> **What needs to be done**: Output the data once more, exactly as given.

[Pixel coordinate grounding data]
<<<<

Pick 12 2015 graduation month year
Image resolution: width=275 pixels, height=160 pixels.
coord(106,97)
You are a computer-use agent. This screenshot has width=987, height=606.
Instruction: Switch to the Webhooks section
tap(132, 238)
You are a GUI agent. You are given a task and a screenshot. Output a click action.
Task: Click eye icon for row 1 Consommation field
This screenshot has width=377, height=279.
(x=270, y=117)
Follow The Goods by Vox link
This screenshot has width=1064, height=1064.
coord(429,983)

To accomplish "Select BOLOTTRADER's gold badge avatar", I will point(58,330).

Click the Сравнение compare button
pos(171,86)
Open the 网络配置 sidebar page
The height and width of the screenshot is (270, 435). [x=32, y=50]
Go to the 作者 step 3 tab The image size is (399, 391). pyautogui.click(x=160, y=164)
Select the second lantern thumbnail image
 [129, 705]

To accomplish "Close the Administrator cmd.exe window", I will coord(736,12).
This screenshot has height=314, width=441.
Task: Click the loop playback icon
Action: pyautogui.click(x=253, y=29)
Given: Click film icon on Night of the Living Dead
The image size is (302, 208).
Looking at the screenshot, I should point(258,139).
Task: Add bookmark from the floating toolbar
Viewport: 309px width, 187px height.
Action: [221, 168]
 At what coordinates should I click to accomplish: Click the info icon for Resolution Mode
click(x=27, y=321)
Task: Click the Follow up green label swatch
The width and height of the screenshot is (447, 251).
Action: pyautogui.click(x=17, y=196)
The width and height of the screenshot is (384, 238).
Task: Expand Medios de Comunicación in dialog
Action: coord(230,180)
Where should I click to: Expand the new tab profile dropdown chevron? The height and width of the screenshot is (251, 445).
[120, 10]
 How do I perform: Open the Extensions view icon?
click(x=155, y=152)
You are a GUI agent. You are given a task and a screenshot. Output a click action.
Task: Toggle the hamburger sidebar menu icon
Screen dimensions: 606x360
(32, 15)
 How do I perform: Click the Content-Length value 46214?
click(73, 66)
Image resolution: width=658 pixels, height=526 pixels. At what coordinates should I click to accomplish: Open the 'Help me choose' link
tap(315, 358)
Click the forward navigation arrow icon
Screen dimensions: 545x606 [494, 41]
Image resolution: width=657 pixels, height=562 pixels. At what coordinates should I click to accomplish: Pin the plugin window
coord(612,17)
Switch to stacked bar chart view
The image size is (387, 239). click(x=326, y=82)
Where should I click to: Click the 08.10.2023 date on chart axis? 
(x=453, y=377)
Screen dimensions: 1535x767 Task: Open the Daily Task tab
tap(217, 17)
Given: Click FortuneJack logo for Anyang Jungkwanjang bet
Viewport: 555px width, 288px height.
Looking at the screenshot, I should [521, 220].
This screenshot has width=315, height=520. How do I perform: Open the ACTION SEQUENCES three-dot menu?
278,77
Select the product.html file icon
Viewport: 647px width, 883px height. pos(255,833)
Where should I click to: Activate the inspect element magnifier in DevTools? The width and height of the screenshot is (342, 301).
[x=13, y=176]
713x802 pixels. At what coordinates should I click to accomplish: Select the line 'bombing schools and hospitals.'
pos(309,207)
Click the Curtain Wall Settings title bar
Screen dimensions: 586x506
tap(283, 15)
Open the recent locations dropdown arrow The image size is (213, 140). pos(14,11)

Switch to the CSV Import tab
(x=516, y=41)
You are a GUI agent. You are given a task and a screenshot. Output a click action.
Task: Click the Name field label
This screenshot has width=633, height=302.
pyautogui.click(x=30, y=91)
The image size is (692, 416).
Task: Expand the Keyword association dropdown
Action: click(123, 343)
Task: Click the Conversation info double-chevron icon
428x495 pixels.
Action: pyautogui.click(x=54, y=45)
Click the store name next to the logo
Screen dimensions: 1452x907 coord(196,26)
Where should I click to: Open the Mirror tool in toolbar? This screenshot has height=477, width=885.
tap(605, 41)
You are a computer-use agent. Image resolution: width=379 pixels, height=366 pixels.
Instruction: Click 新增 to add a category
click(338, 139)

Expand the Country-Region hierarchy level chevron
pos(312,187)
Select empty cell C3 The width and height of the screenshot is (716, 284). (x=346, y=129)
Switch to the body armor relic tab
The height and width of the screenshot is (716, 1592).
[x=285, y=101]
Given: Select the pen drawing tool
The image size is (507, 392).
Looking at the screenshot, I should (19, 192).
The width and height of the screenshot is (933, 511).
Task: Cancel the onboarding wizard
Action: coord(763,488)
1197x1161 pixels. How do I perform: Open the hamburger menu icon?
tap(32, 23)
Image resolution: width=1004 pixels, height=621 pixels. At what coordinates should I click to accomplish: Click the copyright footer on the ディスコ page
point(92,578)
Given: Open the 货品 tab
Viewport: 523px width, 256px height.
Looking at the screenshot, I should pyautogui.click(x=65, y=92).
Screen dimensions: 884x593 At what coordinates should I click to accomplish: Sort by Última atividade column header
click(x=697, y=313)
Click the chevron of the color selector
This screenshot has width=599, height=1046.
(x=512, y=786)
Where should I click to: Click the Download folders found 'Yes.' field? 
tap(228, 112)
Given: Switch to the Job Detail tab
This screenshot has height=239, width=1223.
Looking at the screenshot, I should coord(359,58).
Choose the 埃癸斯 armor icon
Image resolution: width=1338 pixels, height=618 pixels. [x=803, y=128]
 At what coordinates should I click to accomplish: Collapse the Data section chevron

>>>>

> **Answer area**:
Pick 12 2015 graduation month year
Image resolution: width=275 pixels, height=160 pixels.
coord(106,97)
You are a computer-use agent. This screenshot has width=987, height=606.
Instruction: Switch to the Webhooks section
tap(132, 238)
You are a GUI agent. You are given a task and a screenshot. Output a click action.
Task: Click eye icon for row 1 Consommation field
This screenshot has width=377, height=279.
(x=270, y=117)
Follow The Goods by Vox link
This screenshot has width=1064, height=1064.
coord(429,983)

To accomplish "Select BOLOTTRADER's gold badge avatar", I will point(58,330).

Click the Сравнение compare button
pos(171,86)
Open the 网络配置 sidebar page
The height and width of the screenshot is (270, 435). [x=32, y=50]
Go to the 作者 step 3 tab The image size is (399, 391). pyautogui.click(x=160, y=164)
Select the second lantern thumbnail image
 [129, 705]

To accomplish "Close the Administrator cmd.exe window", I will coord(736,12).
This screenshot has height=314, width=441.
Task: Click the loop playback icon
Action: pyautogui.click(x=253, y=29)
Given: Click film icon on Night of the Living Dead
The image size is (302, 208).
Looking at the screenshot, I should point(258,139).
Task: Add bookmark from the floating toolbar
Viewport: 309px width, 187px height.
Action: [221, 168]
 At what coordinates should I click to accomplish: Click the info icon for Resolution Mode
click(x=27, y=321)
Task: Click the Follow up green label swatch
The width and height of the screenshot is (447, 251).
Action: pyautogui.click(x=17, y=196)
The width and height of the screenshot is (384, 238).
Task: Expand Medios de Comunicación in dialog
Action: coord(230,180)
Where should I click to: Expand the new tab profile dropdown chevron? The height and width of the screenshot is (251, 445).
[120, 10]
 How do I perform: Open the Extensions view icon?
click(x=155, y=152)
You are a GUI agent. You are given a task and a screenshot. Output a click action.
Task: Toggle the hamburger sidebar menu icon
Screen dimensions: 606x360
(32, 15)
 How do I perform: Click the Content-Length value 46214?
click(73, 66)
Image resolution: width=658 pixels, height=526 pixels. At what coordinates should I click to accomplish: Open the 'Help me choose' link
tap(315, 358)
Click the forward navigation arrow icon
Screen dimensions: 545x606 [494, 41]
Image resolution: width=657 pixels, height=562 pixels. At what coordinates should I click to accomplish: Pin the plugin window
coord(612,17)
Switch to stacked bar chart view
The image size is (387, 239). click(x=326, y=82)
Where should I click to: Click the 08.10.2023 date on chart axis? 
(x=453, y=377)
Screen dimensions: 1535x767 Task: Open the Daily Task tab
tap(217, 17)
Given: Click FortuneJack logo for Anyang Jungkwanjang bet
Viewport: 555px width, 288px height.
Looking at the screenshot, I should [521, 220].
This screenshot has width=315, height=520. How do I perform: Open the ACTION SEQUENCES three-dot menu?
278,77
Select the product.html file icon
Viewport: 647px width, 883px height. pos(255,833)
Where should I click to: Activate the inspect element magnifier in DevTools? The width and height of the screenshot is (342, 301).
[x=13, y=176]
713x802 pixels. At what coordinates should I click to accomplish: Select the line 'bombing schools and hospitals.'
pos(309,207)
Click the Curtain Wall Settings title bar
Screen dimensions: 586x506
tap(283, 15)
Open the recent locations dropdown arrow The image size is (213, 140). pos(14,11)

Switch to the CSV Import tab
(x=516, y=41)
You are a GUI agent. You are given a task and a screenshot. Output a click action.
Task: Click the Name field label
This screenshot has width=633, height=302.
pyautogui.click(x=30, y=91)
The image size is (692, 416).
Task: Expand the Keyword association dropdown
Action: click(123, 343)
Task: Click the Conversation info double-chevron icon
428x495 pixels.
Action: pyautogui.click(x=54, y=45)
Click the store name next to the logo
Screen dimensions: 1452x907 coord(196,26)
Where should I click to: Open the Mirror tool in toolbar? This screenshot has height=477, width=885.
tap(605, 41)
You are a computer-use agent. Image resolution: width=379 pixels, height=366 pixels.
Instruction: Click 新增 to add a category
click(338, 139)

Expand the Country-Region hierarchy level chevron
pos(312,187)
Select empty cell C3 The width and height of the screenshot is (716, 284). (x=346, y=129)
Switch to the body armor relic tab
The height and width of the screenshot is (716, 1592).
[x=285, y=101]
Given: Select the pen drawing tool
The image size is (507, 392).
Looking at the screenshot, I should (19, 192).
The width and height of the screenshot is (933, 511).
Task: Cancel the onboarding wizard
Action: coord(763,488)
1197x1161 pixels. How do I perform: Open the hamburger menu icon?
tap(32, 23)
Image resolution: width=1004 pixels, height=621 pixels. At what coordinates should I click to accomplish: Click the copyright footer on the ディスコ page
point(92,578)
Given: Open the 货品 tab
Viewport: 523px width, 256px height.
Looking at the screenshot, I should pyautogui.click(x=65, y=92).
Screen dimensions: 884x593 At what coordinates should I click to accomplish: Sort by Última atividade column header
click(x=697, y=313)
Click the chevron of the color selector
This screenshot has width=599, height=1046.
(x=512, y=786)
Where should I click to: Click the Download folders found 'Yes.' field? 
tap(228, 112)
Given: Switch to the Job Detail tab
This screenshot has height=239, width=1223.
Looking at the screenshot, I should coord(359,58).
Choose the 埃癸斯 armor icon
Image resolution: width=1338 pixels, height=618 pixels. [x=803, y=128]
 At what coordinates should I click to accomplish: Collapse the Data section chevron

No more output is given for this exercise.